Fear and Surrender

Fear and Surrender

Many cultures consider the first 40 days after birth a distinct time in a woman’s life.  Referred to as “la cuarentena” in many Hispanic cultures, and the “lying-in” period during America’s past, nursing couples are kept together and cared for in isolation, with others doing their household chores and taking care of older children. 

Somehow in modern America, this concept and practice—once key to establishing healthy milk production—have been lost.  Rather than planning to spend the early weeks recovering from childbirth and focusing on feeding the newborn, many parents in the U.S. today feel social pressure to “get back to normal” as quickly as possible. 

This relatively new attitude has wreaked havoc on lactation and no doubt contributes significantly to the steep drop in early nursing rates.  Once well-understood, most parents now give birth with no inkling that nursing involves intense, sometimes constant feeding.  As part of the natural order of things, newborns use these feeding frenzies to boost their nursing parent’s milk production from 1 ounce (30 mL) on Day 1 to 25-35 ounces (750-1050 mL) per day by about Day 40, when most reach full milk production.  

If new parents don’t understand or expect this intense early nursing, they may assume there’s something terribly wrong.  They may be fearful they aren’t making enough milk or decide that nursing is just too much work.  They may wean or start supplementing with no idea of what they stand to gain by simply responding to the baby’s feeding cues and surrendering to the experience.  

By about Day 40, surrendering to the reality of early nursing usually results in full milk production.  But there is more.  The baby who once fed for 30 minutes may now be done in 15.  The baby who fed 12 times each day may now feed only 8.  Over time, nursing usually becomes much less time-consuming than the alternative.  Intense early nursing is an investment that pays back many times over. 

But parents who surrender to early nursing enjoy another, often unexpected reward: the amazing emotional experience of getting in sync with their newborn.  Many describe this as the greatest intimacy they’ve ever known, an experience that can influence parenting for a lifetime.  Research has found, for example, that when older babies start solid foods, mealtime battles are less common in nursing families because these parents learned to trust their babies to know what they need and when they need it.1 The trust and sensitivity that nursing fosters enhances early attachment, which is the oil that greases the wheels of parenting for decades to come. 
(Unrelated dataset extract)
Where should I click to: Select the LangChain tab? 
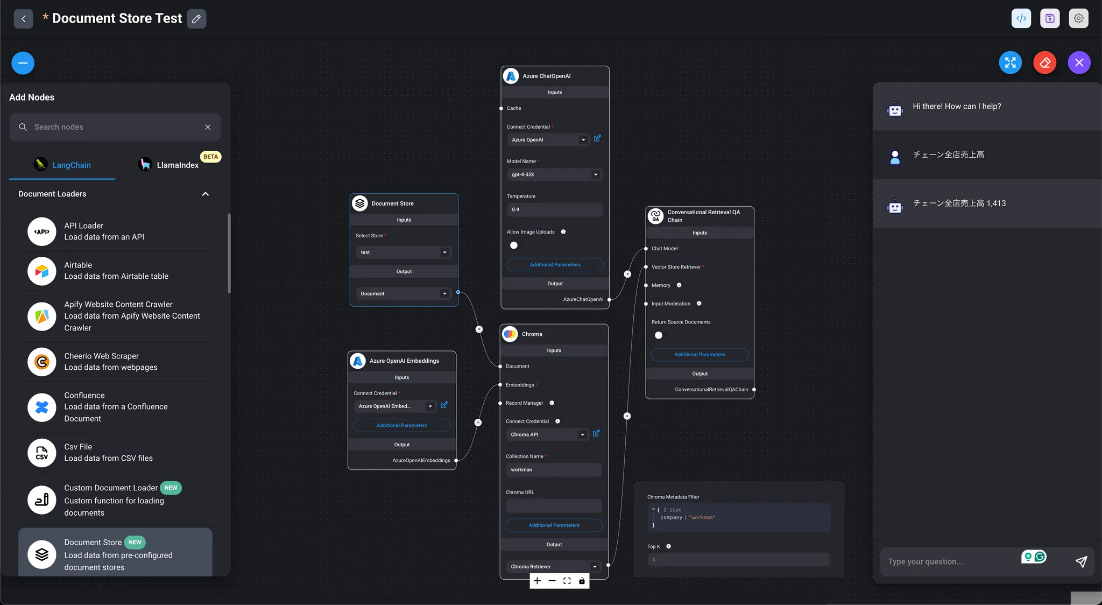[62, 164]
Why are many parents afraid of surrendering to the intensity of early nursing?  Ignorance and social pressure are two reasons.  Popular but misguided authors warn that letting baby “use them like a pacifier” (see my post on that HERE) will produce children lacking in discipline or at risk for drug addiction.  Health professionals unaware of nursing norms may recommend formula as a remedy for frequent nursing.  But when—out of fear and ignorance—parents sacrifice or attempt to take control of nursing, they may lose much more.  
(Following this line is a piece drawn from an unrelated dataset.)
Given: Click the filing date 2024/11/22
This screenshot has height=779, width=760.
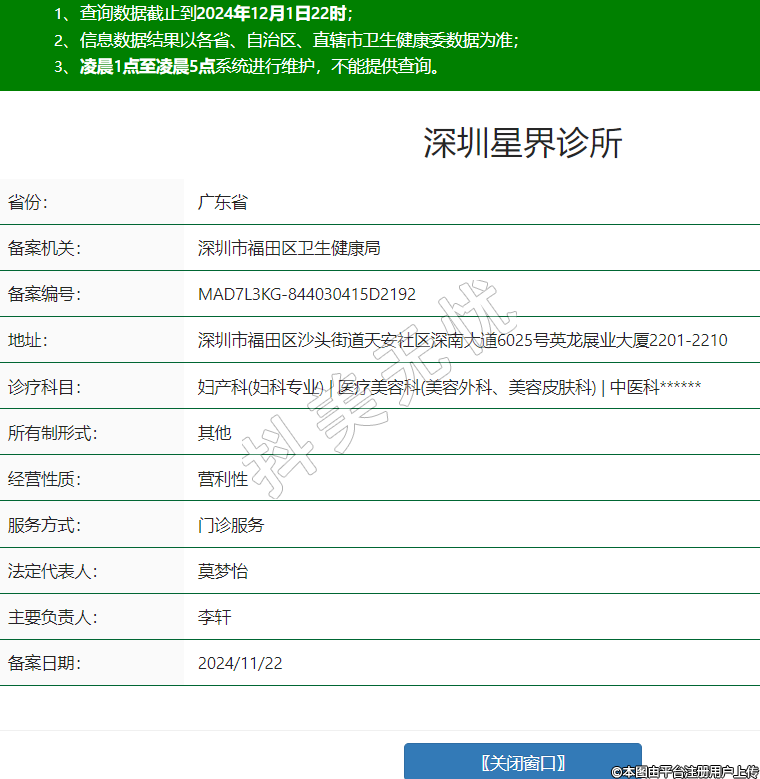Looking at the screenshot, I should (240, 663).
One mother I spoke with yesterday shared with me her unhappy odyssey through early breastfeeding, which included frequent milk expression so her partner could feed the baby.  The extra work of pumping convinced her that breastfeeding was just too hard and she began regularly feeding formula.  Now at 4 months, her baby was mostly formula fed and she spent much of her time alone with her baby while her partner traveled for work.  She felt regret at this state of things and wondered if she could somehow reclaim breastfeeding.  I talked to her about normal feeding patterns in the beginning and afterward and she began to realize that many of her choices made her life more complicated.  Because she began our conversation by describing her need as a mostly single parent to simplify her routine, I suggested rather than continuing with regular pumping—which she was still doing even with her partner gone—to just breastfeed more often.  As we discussed the resiliency of breastfeeding, I assured her that it was not too late.  She told me, “You’ve made me realize I need to rethink some things.”  

These moments of insight are not only satisfying, they’re key to becoming a breastfeeding-friendly culture.  It’s a good day when we can serve as an antidote to the fear, ignorance, and social pressure that plague new parents.  By dispelling the myths and conveying the realities of nursing, we can make it easier for parents to surrender to the experience and enjoy the profound rewards that they and their babies can enjoy. 


1Farrow, C., & Blissett, J. Breast-feeding, maternal feeding practices and mealtime negativity at one year. Appetite 2006; 46(1):49-56.